Il fondo monetario internazionale si è subito avventato sulla preda ed ecco l’accordo: è stato garantito un surplus di bilancio del 2% del Pil, una accumulazione di riserve fresche della Banca centrale, pari a 10 miliardi di dollari nel 2024, in cambio di un esborso di 4,7 miliardi di dollari di interessi sul debito contratto. Sono questi i nuovi termini fissati nella settima revisione dell’accordo Extended Fund Facility (Eff) per la restituzione del credito di 45 miliardi di dollari concesso dal Fmi nel 2018. Con questo accordo gli impegni dell’Argentina a restituire il debito sono diventati più stringenti e saranno necessari più pesanti sacrifici, malgrado che l’inflazione nel paese superi il 140% e sia quella largamente più alta di tutta l’America Latina, anche rispetto al Venezuela che finora ne deteneva il record. I mutui sono saliti di 113 euro al mese e 2000 famiglie non riescono più a pagare e sono sotto sfratto.
Contestualmente il Presidente ha annunciato la soppressione di numerosi ministeri Quello dell’istruzione, (la formazione scolastica pubblica viene declassata e istituito un esame finale per gli studenti che terminano gli studi secondari), quello della salute (privilegiando la sanità privata), il ministero del lavoro e degli affari sociali, della cultura e dell’ambiente (liberalizzando il mercato dei carburanti), mentre rimangono in attività quello dell’economia delle infrastrutture degli interni della giustizia della sicurezza della difesa degli esteri e del capitale umano. D’altra parte il Presidente non fa mistero nel suo disprezzo per la cultura, se ne frega dei deboli e dei malati, che si curino come possono, e che l’ambiente venga sfruttato il più possibile, gli sta più che bene. Infine viene abrogata la legge che regolamenta l’Istituto nazionale contro la discriminazione, la xenofobia e il razzismo (INADI).

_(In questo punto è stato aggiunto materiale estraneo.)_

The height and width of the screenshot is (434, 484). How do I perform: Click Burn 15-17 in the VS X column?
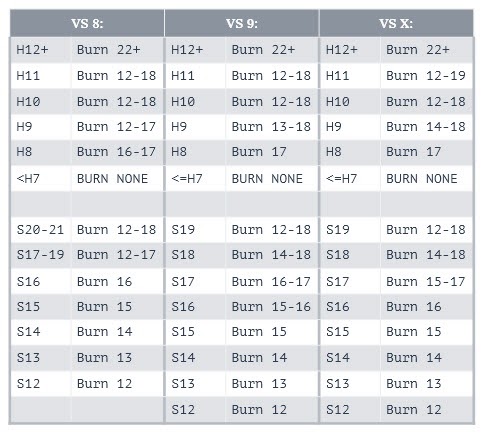(426, 282)
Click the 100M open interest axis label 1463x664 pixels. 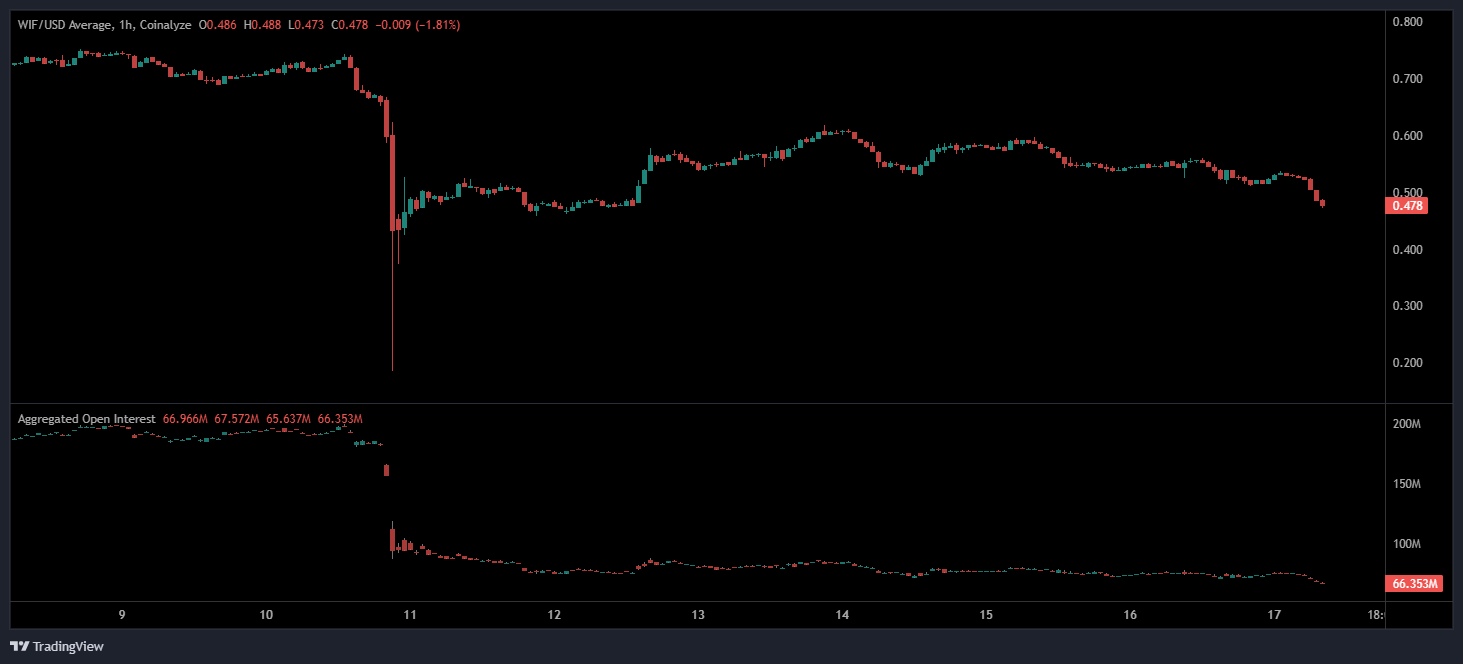tap(1407, 544)
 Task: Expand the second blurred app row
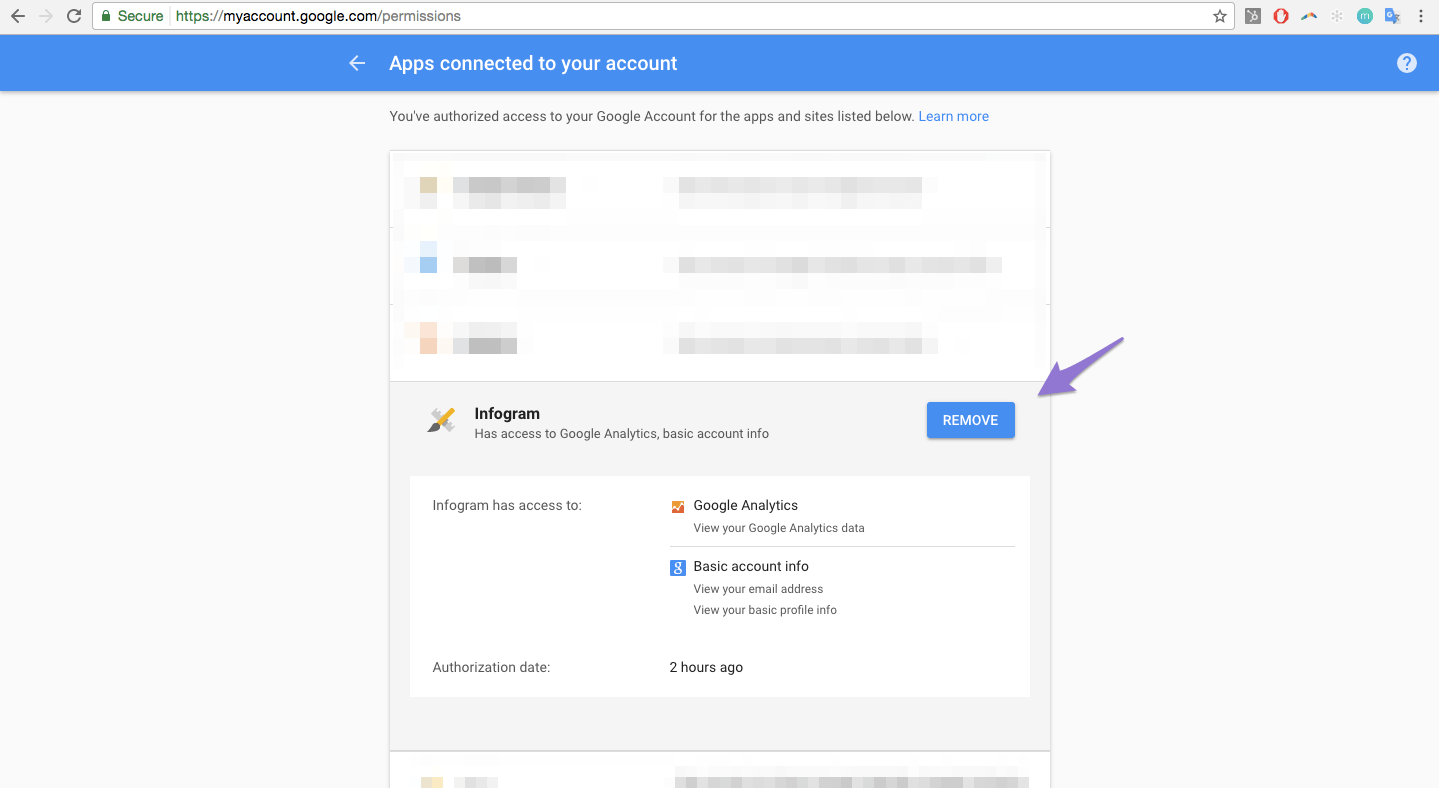[x=719, y=266]
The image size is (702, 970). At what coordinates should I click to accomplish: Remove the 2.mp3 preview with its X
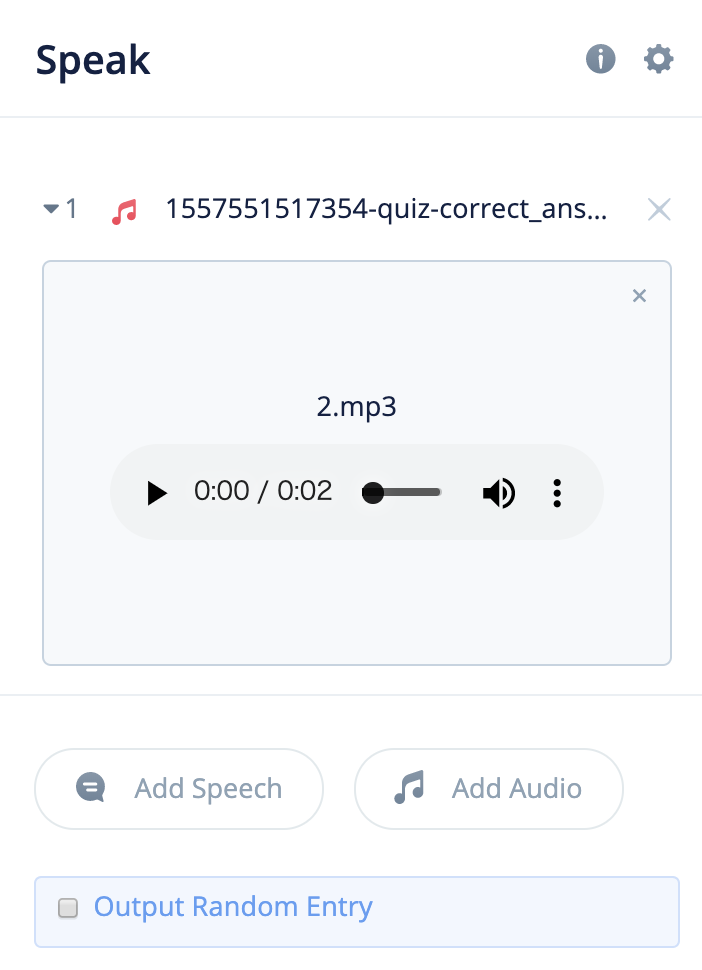click(639, 295)
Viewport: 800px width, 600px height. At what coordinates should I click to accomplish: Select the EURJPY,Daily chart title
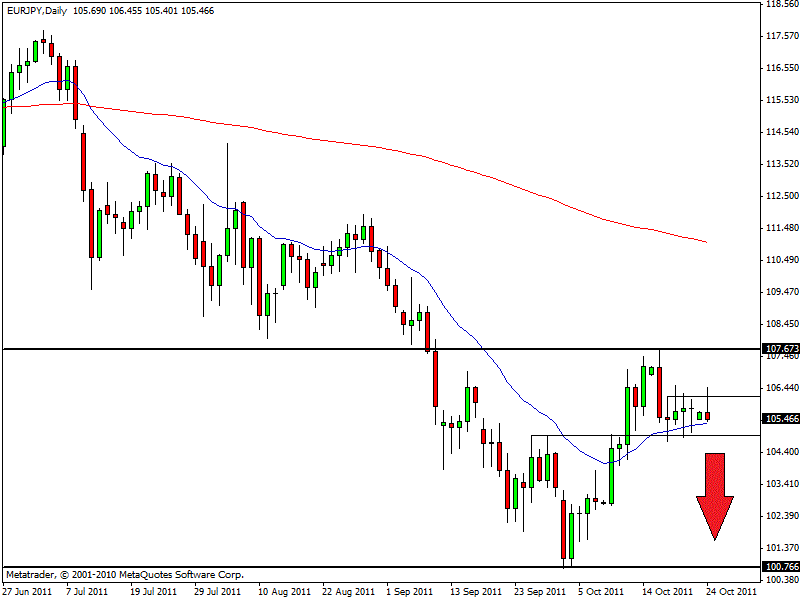click(36, 8)
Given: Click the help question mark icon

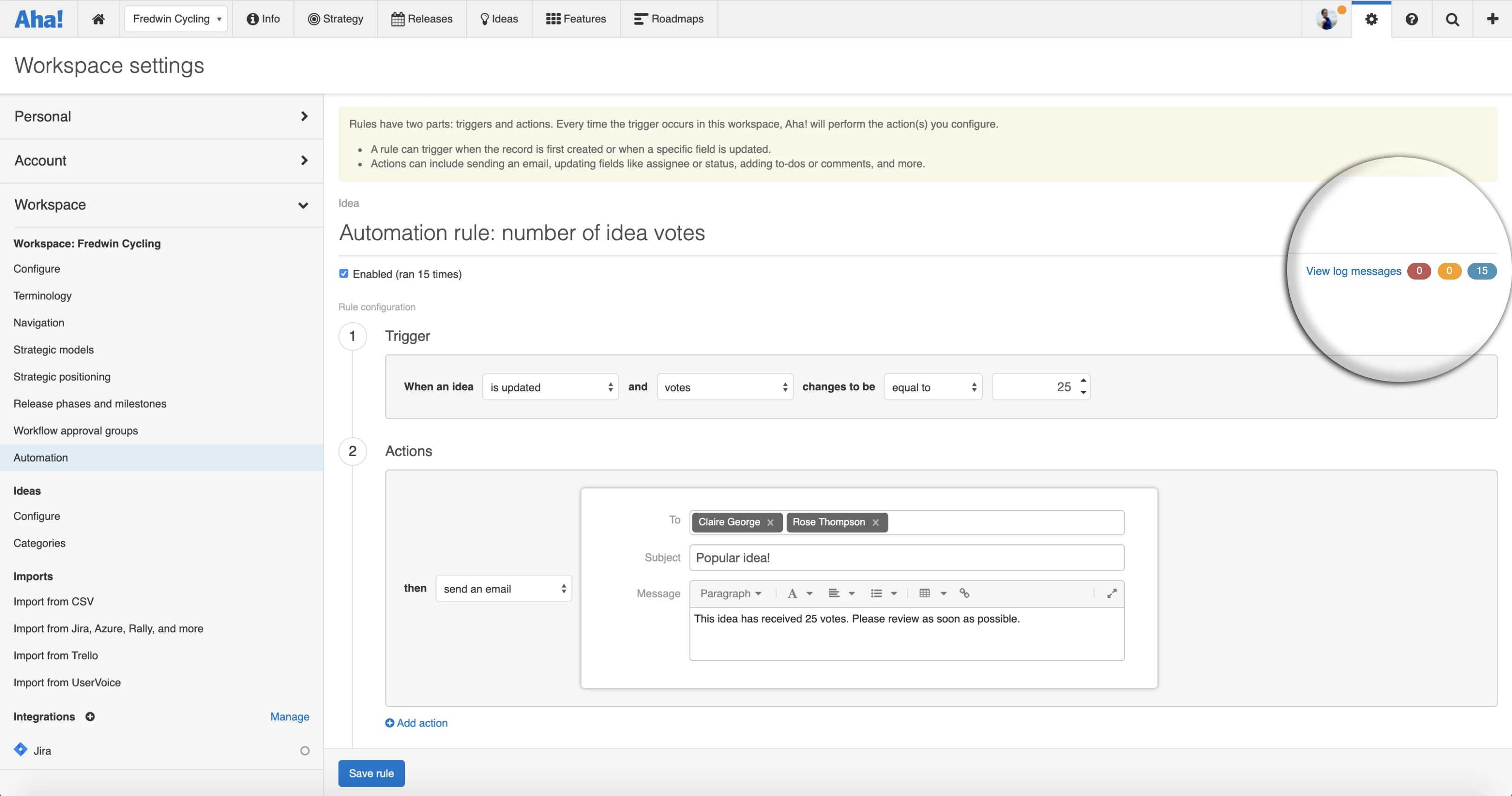Looking at the screenshot, I should tap(1412, 19).
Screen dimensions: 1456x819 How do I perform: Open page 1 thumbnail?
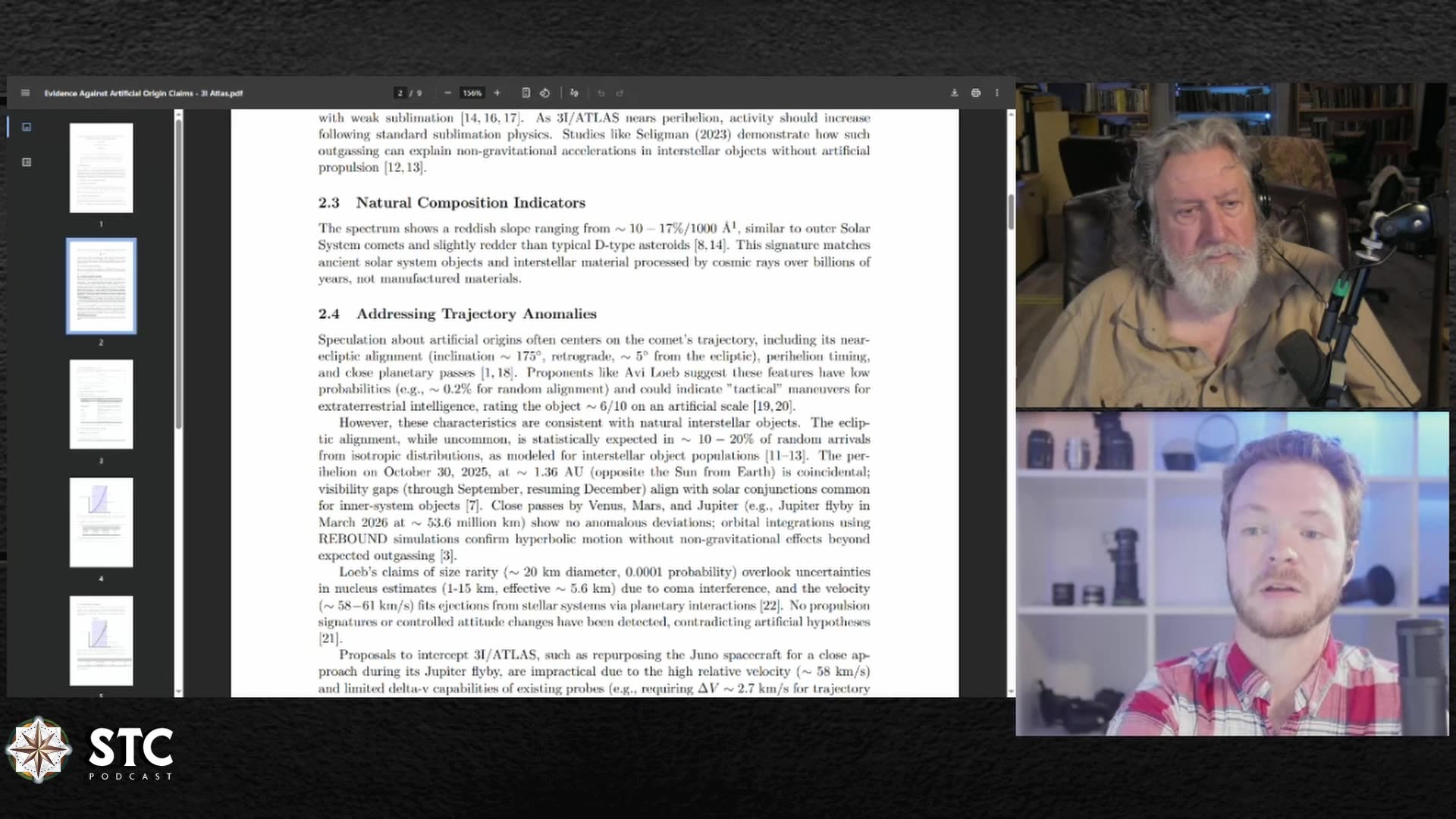tap(101, 168)
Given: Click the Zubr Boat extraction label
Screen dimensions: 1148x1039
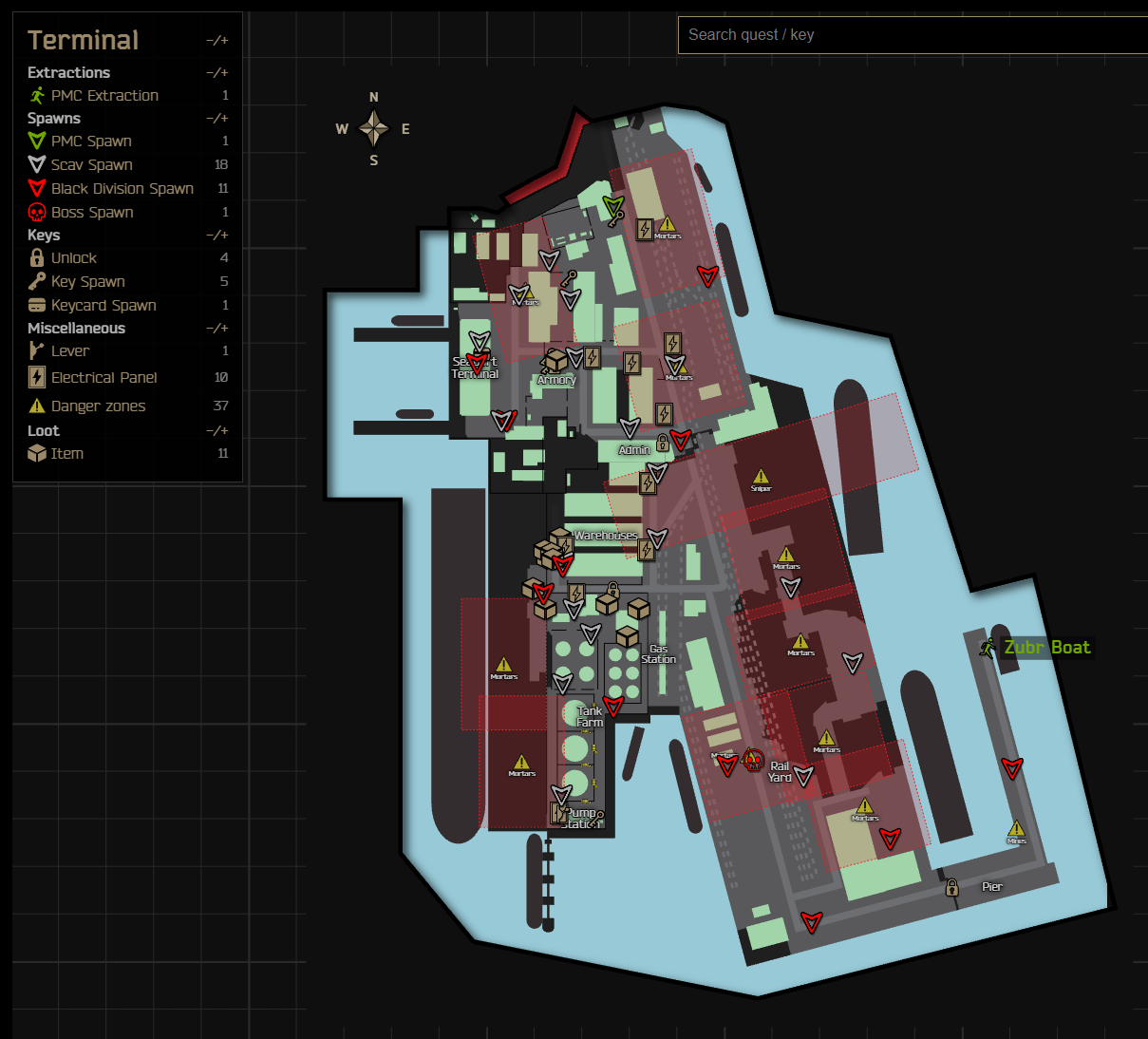Looking at the screenshot, I should (1047, 648).
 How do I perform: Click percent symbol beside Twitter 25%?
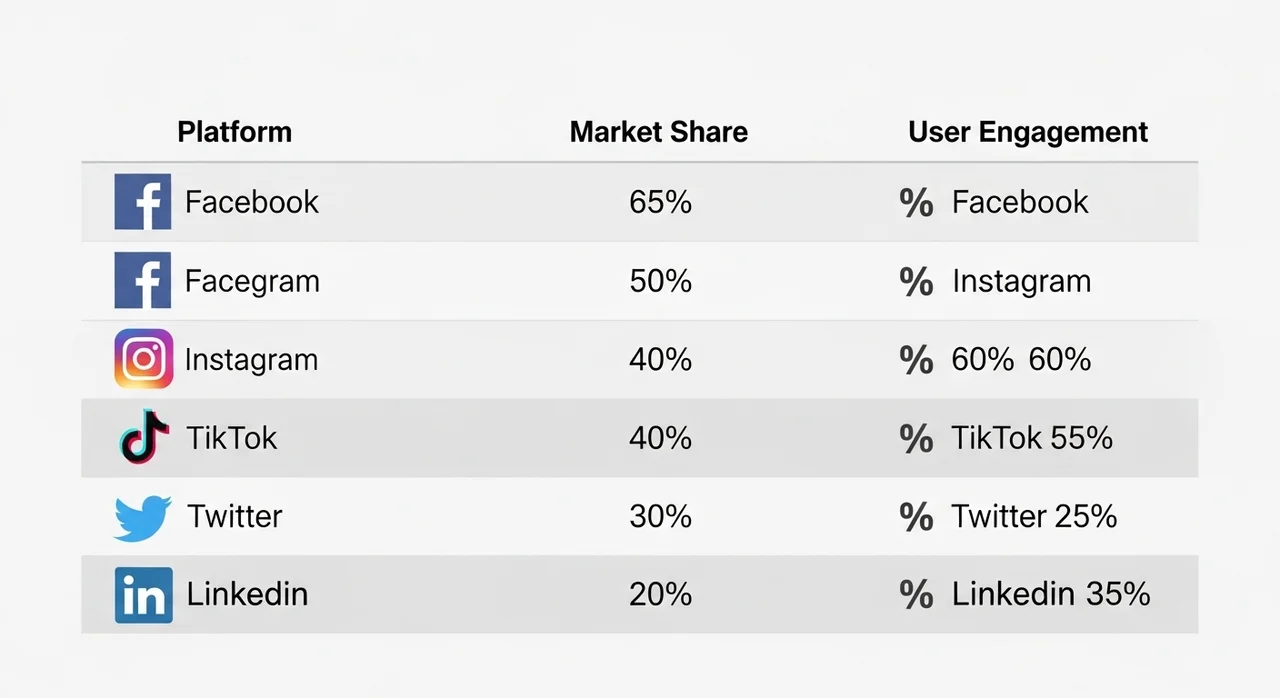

A pagare il risanamento del paese saranno la classe media e le fasce più disagiate della popolazione, prova ne sia che il Presidente piace ai mercati e la borsa di Buenos Aires ha quasi raddoppiato il suo valore, perché i padroni ritengono che i profitti delle imprese sono e saranno al sicuro. L’intento di tagliare i finanziamenti alle Province significa di fatto spostare il deficit dallo Stato alla periferia, perciò i provvedimenti del governo cominciano a mostrare la loro inconsistenza.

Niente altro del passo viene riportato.